The process through which Mustichal works is quite simple and accessible to the less educated population of the villages. According to a Daily Star article, a group of 20-30 women come together and set aside a fistful of rice throughout the week whenever they cook a meal. The rice is stored in pots before being gathered in a large drum. Then at the end of the week, they sell the rice and utilize the proceeds to fund their chosen income-generating activities.

Source: The Daily Star (Photo by Mostafa Shabuj)

In these rural regions, women used to take loans and monetary helps from the local Mahajans, village arbitrators, and local clubs at a much higher rate. For them, Mustichal has become a saviour and compass to find their independent stance. Many of these women, who previously led a life of poverty and struggles, have become successful small business owners, not only finding their own income but also running charities and contributing to the community. 

Maniza (30), of Kulmodanga village in Sapahar Upazila, purchased six decimals of land with money raised from a Musti Chal group of 30 people. 14 landless families, including Maniza, received financial assistance from local Musti Chal–collecting groups to purchase at least five bighas of land in the Upazila.
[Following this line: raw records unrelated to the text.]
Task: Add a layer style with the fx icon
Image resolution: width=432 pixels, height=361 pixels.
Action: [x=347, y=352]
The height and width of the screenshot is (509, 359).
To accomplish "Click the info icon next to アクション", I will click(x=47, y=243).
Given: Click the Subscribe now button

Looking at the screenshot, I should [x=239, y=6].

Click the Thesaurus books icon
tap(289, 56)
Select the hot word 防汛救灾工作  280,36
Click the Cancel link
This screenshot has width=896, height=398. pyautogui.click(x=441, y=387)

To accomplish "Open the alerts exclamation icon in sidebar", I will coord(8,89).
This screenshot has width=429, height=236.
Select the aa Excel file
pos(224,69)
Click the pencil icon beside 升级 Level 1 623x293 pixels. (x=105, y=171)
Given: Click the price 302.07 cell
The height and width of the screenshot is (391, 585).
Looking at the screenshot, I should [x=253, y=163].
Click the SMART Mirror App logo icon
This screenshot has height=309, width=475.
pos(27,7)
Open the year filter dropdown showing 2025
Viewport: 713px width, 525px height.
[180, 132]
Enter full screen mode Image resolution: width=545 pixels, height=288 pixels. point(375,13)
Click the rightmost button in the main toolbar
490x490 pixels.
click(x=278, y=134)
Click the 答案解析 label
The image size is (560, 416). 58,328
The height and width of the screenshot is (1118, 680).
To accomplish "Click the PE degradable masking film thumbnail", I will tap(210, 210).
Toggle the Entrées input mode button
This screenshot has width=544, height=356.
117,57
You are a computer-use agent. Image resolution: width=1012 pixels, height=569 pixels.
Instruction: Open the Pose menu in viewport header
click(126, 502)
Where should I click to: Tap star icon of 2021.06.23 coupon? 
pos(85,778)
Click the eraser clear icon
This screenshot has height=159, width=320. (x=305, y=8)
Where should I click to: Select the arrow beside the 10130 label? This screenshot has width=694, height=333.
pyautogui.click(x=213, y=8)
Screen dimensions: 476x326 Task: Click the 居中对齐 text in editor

According to Shamsul Haque, senior program officer of the Borendro Development Organization (BDO), a local NGO that monitors the organizations, one of the groups purchased a shop worth Tk 5 lakh at the Sapahar new market.

The best and most significant outcome of this organization is not only the newfound economic stability for underprivileged women but also the confidence boost among these shy housewives. Even five women who found their income source from Mustichal have been actively participating in local elections and setting examples for other deprived women.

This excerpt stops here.